El mismo principio se aplica a la transmisión. La caja de cambios GW de Scania emplea un bloqueo de gamas que impide engranar marchas de forma simultánea y elimina la necesidad de una marcha atrás específica. Según Scania, este diseño acorta y aligera la transmisión, al tiempo que reduce las pérdidas de energía.
Los neumáticos y el software también afectan a los costes operativos
En el caso de los neumáticos, no existe un único porcentaje de ahorro de combustible que resulte significativo: el resultado depende del camión, su carga, el firme, la presión de los neumáticos y su construcción. Continental afirma, no obstante, que la resistencia a la rodadura puede representar hasta un tercio del consumo de combustible de un camión. Mantener las presiones correctas, alinear bien las ruedas y utilizar neumáticos de baja resistencia a la rodadura permite, por tanto, reducir directamente las pérdidas de energía.

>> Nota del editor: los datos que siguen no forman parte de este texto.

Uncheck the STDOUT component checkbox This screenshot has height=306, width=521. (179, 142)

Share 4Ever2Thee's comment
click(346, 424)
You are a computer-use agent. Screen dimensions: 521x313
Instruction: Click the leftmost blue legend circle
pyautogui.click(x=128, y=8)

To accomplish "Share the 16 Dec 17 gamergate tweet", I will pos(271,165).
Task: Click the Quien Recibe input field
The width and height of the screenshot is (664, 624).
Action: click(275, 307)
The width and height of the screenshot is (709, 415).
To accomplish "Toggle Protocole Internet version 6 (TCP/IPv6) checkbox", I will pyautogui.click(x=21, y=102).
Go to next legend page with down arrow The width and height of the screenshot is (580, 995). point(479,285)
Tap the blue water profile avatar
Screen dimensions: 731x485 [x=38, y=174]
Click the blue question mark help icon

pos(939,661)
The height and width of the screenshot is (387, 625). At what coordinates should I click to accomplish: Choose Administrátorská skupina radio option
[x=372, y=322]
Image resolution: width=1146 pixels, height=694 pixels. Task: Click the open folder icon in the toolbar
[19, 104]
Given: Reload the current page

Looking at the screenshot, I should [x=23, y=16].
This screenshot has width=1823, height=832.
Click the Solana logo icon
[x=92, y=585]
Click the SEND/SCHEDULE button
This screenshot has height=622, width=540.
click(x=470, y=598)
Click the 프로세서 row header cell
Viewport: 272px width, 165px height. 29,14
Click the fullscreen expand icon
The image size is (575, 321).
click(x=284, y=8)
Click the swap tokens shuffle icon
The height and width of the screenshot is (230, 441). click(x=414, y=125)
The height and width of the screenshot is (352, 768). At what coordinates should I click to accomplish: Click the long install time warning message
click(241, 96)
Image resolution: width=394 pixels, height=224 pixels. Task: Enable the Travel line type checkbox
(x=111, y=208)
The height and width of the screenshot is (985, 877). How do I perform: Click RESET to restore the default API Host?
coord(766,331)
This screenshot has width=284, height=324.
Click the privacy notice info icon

El software también desempeña un papel cada vez más importante. Los sistemas predictivos de control de crucero utilizan datos topográficos para anticipar ascensos y descensos, y ajustan en consecuencia la velocidad, la selección de marchas y la circulación por inercia. Según Scania, la versión actualizada de su Cruise Control with Active Prediction puede aportar un ahorro adicional de combustible de hasta el 2% en carreteras onduladas.
Así pues, el ahorro de combustible de los camiones pesados ya no depende de una sola tecnología revolucionaria. Los fabricantes trabajan en paralelo para reducir las pérdidas en el motor, la cadena cinemática, la aerodinámica y los neumáticos, y emplean más software para que esos sistemas funcionen juntos como un todo. En un camión que recorra muchos kilómetros, el efecto combinado de varias pequeñas mejoras puede traducirse en una reducción significativa de los costes de combustible para el transportista.